## BEGIN INPUT ROWS

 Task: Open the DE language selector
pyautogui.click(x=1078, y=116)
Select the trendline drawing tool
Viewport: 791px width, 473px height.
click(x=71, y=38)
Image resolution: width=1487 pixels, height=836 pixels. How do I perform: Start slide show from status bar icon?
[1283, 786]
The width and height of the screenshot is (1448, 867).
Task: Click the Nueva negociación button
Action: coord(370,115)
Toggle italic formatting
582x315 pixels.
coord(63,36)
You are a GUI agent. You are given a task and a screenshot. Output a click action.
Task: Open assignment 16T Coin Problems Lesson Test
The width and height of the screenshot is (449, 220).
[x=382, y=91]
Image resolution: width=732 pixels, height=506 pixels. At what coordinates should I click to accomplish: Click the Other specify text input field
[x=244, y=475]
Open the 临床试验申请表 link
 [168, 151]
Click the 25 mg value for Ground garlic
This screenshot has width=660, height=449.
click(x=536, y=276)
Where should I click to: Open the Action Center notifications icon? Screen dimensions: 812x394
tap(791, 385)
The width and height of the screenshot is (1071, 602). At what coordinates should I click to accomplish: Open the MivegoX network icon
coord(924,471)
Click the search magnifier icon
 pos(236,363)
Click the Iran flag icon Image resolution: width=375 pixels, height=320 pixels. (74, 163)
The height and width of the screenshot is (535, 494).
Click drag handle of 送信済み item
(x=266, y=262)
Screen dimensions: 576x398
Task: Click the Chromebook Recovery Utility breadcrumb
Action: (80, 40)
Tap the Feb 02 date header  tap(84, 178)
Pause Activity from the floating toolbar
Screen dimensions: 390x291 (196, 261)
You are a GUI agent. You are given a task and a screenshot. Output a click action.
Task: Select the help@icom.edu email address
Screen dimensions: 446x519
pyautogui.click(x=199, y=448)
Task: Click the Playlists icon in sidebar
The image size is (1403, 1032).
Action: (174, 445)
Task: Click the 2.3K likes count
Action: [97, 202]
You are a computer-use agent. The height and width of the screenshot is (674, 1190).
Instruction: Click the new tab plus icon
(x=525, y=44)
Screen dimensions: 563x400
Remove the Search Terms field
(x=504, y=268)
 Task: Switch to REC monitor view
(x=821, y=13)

## END INPUT ROWS

#### THE PROBLEM
Rewrite every line of the items above as a numbered list, and leave out any blank lines.

#### RESULT
1.  Task: Open the DE language selector
2. pyautogui.click(x=1078, y=116)
3. Select the trendline drawing tool
4. Viewport: 791px width, 473px height.
5. click(x=71, y=38)
6. Image resolution: width=1487 pixels, height=836 pixels. How do I perform: Start slide show from status bar icon?
7. [1283, 786]
8. The width and height of the screenshot is (1448, 867).
9. Task: Click the Nueva negociación button
10. Action: coord(370,115)
11. Toggle italic formatting
12. 582x315 pixels.
13. coord(63,36)
14. You are a GUI agent. You are given a task and a screenshot. Output a click action.
15. Task: Open assignment 16T Coin Problems Lesson Test
16. The width and height of the screenshot is (449, 220).
17. [x=382, y=91]
18. Image resolution: width=732 pixels, height=506 pixels. At what coordinates should I click to accomplish: Click the Other specify text input field
19. [x=244, y=475]
20. Open the 临床试验申请表 link
21.  [168, 151]
22. Click the 25 mg value for Ground garlic
23. This screenshot has width=660, height=449.
24. click(x=536, y=276)
25. Where should I click to: Open the Action Center notifications icon? Screen dimensions: 812x394
26. tap(791, 385)
27. The width and height of the screenshot is (1071, 602). At what coordinates should I click to accomplish: Open the MivegoX network icon
28. coord(924,471)
29. Click the search magnifier icon
30.  pos(236,363)
31. Click the Iran flag icon Image resolution: width=375 pixels, height=320 pixels. (74, 163)
32. The height and width of the screenshot is (535, 494).
33. Click drag handle of 送信済み item
34. (x=266, y=262)
35. Screen dimensions: 576x398
36. Task: Click the Chromebook Recovery Utility breadcrumb
37. Action: (80, 40)
38. Tap the Feb 02 date header  tap(84, 178)
39. Pause Activity from the floating toolbar
40. Screen dimensions: 390x291 (196, 261)
41. You are a GUI agent. You are given a task and a screenshot. Output a click action.
42. Task: Select the help@icom.edu email address
43. Screen dimensions: 446x519
44. pyautogui.click(x=199, y=448)
45. Task: Click the Playlists icon in sidebar
46. The image size is (1403, 1032).
47. Action: (174, 445)
48. Task: Click the 2.3K likes count
49. Action: [97, 202]
50. You are a computer-use agent. The height and width of the screenshot is (674, 1190).
51. Instruction: Click the new tab plus icon
52. (x=525, y=44)
53. Screen dimensions: 563x400
54. Remove the Search Terms field
55. (x=504, y=268)
56.  Task: Switch to REC monitor view
57. (x=821, y=13)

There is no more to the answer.